YOUR TASK → When a line below holds the string "computer", show that line.
○ ○ ○ ○
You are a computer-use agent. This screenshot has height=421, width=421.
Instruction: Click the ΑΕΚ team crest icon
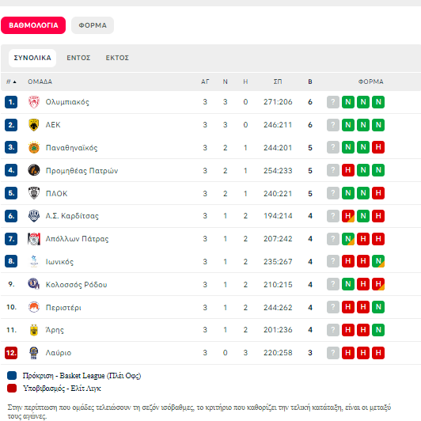(34, 125)
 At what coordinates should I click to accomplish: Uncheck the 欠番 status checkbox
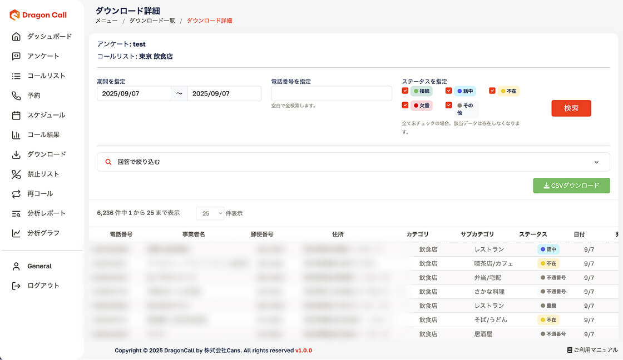(405, 105)
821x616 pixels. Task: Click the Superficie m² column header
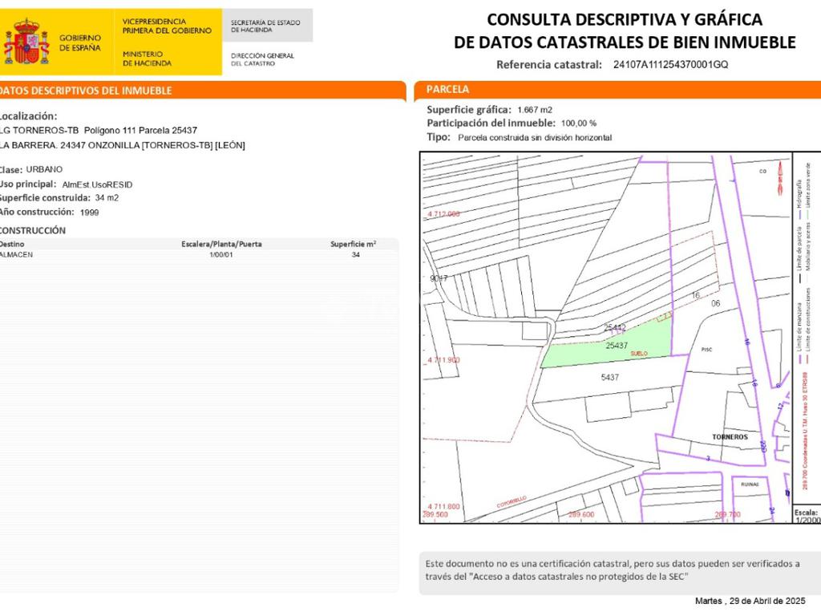point(354,244)
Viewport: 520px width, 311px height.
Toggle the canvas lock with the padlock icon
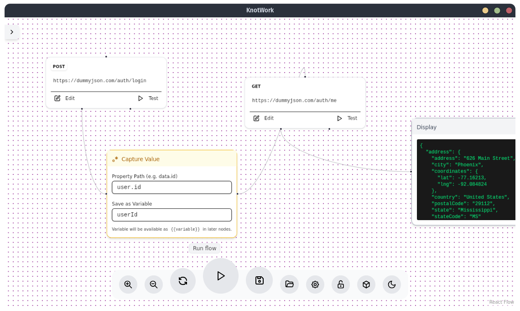pos(340,284)
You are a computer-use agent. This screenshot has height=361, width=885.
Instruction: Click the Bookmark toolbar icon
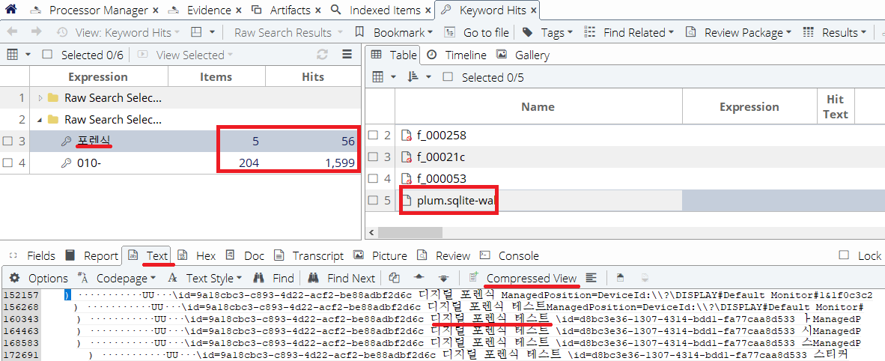[359, 32]
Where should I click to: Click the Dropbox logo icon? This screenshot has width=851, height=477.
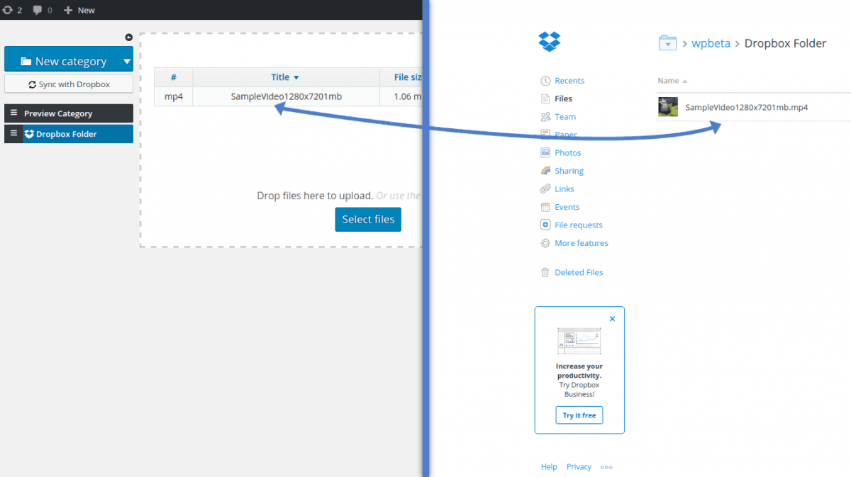pos(550,42)
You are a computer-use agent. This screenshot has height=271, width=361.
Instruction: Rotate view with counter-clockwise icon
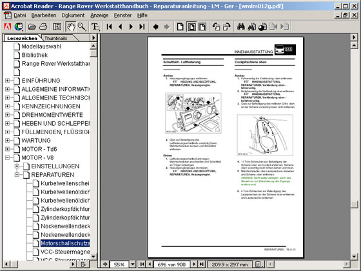point(216,26)
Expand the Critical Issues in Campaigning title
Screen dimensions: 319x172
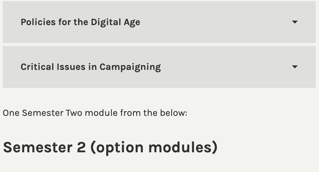click(91, 67)
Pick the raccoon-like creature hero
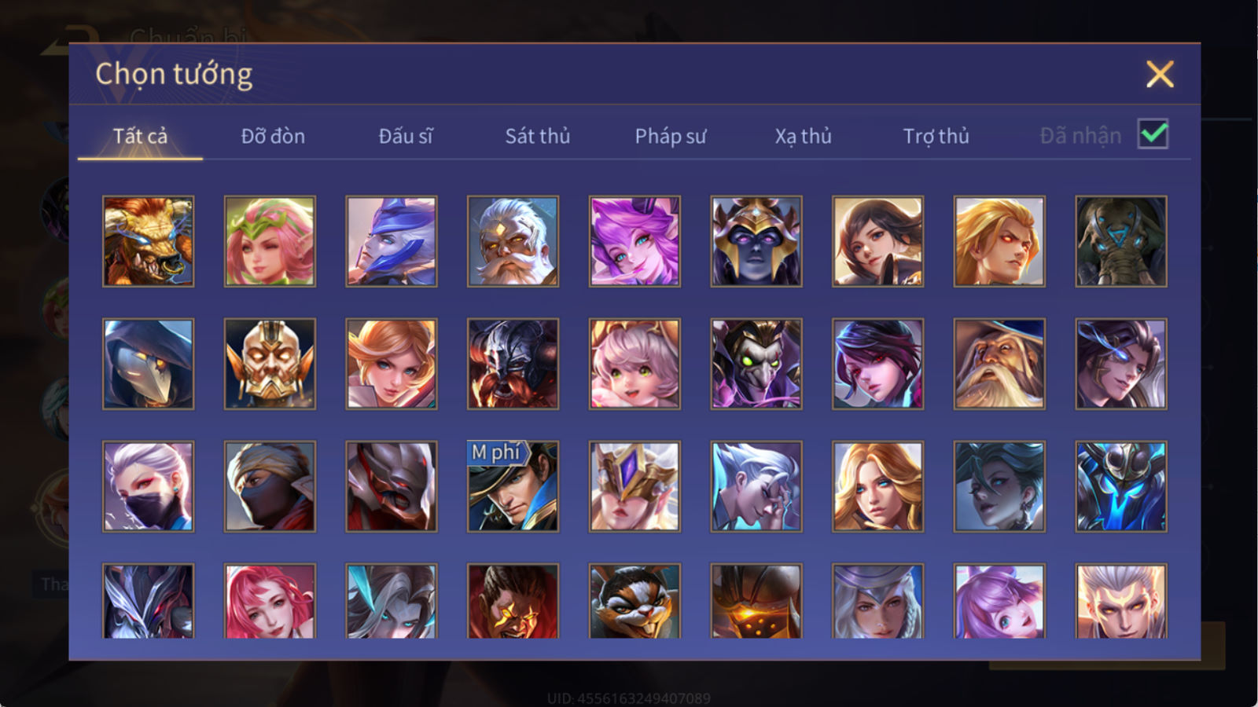The image size is (1258, 707). point(635,601)
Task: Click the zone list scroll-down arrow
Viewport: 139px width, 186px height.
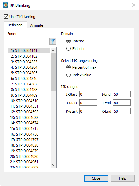Action: coord(53,165)
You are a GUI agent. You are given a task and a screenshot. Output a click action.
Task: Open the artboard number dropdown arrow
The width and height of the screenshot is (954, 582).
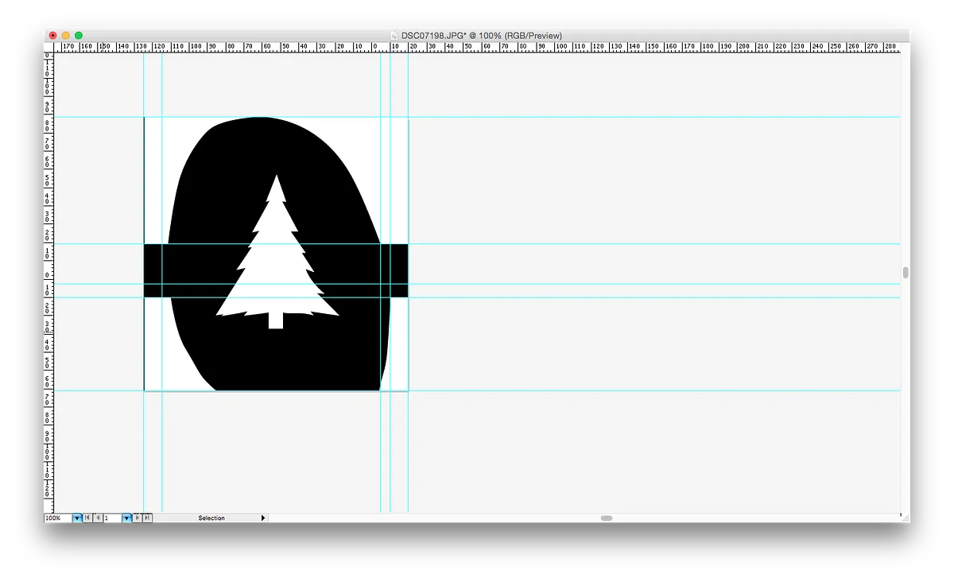pos(126,518)
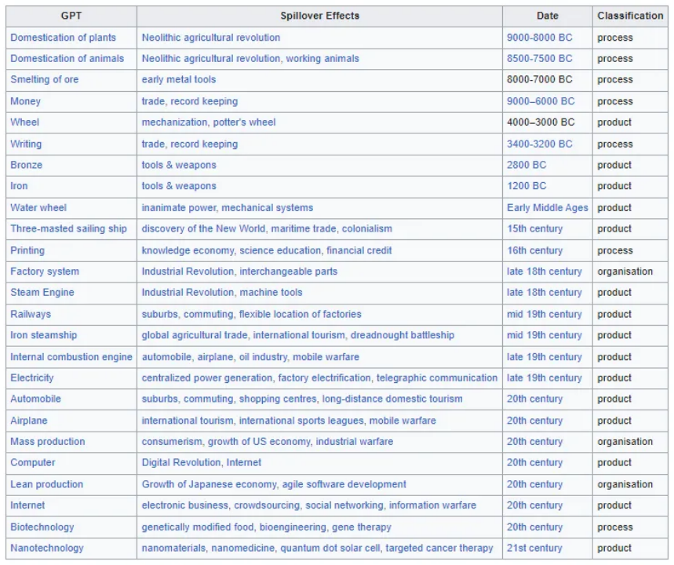Click the Early Middle Ages link
The width and height of the screenshot is (674, 565).
click(x=547, y=208)
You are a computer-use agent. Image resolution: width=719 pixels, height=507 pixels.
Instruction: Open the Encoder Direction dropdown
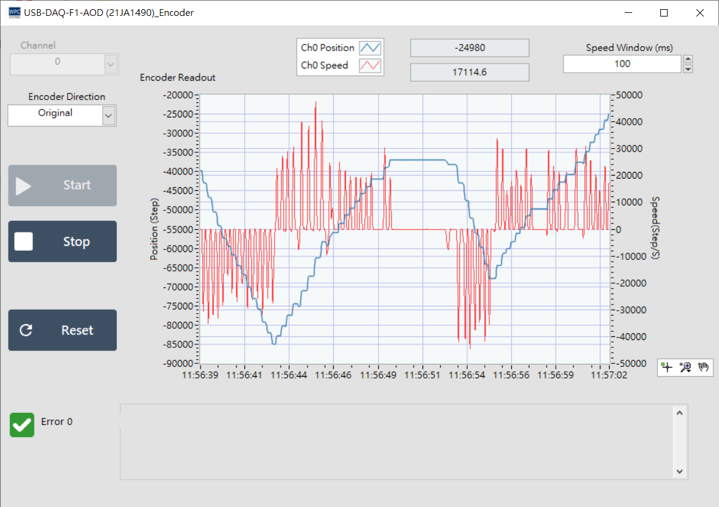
○ ○ ○ ○
SOLUTION →
You are a computer-use agent. This screenshot has height=421, width=421.
You are a computer-use agent. This screenshot has height=361, width=885.
You are a computer-use agent. This screenshot has height=271, width=361.
You are a computer-use agent. Image resolution: width=719 pixels, height=507 pixels.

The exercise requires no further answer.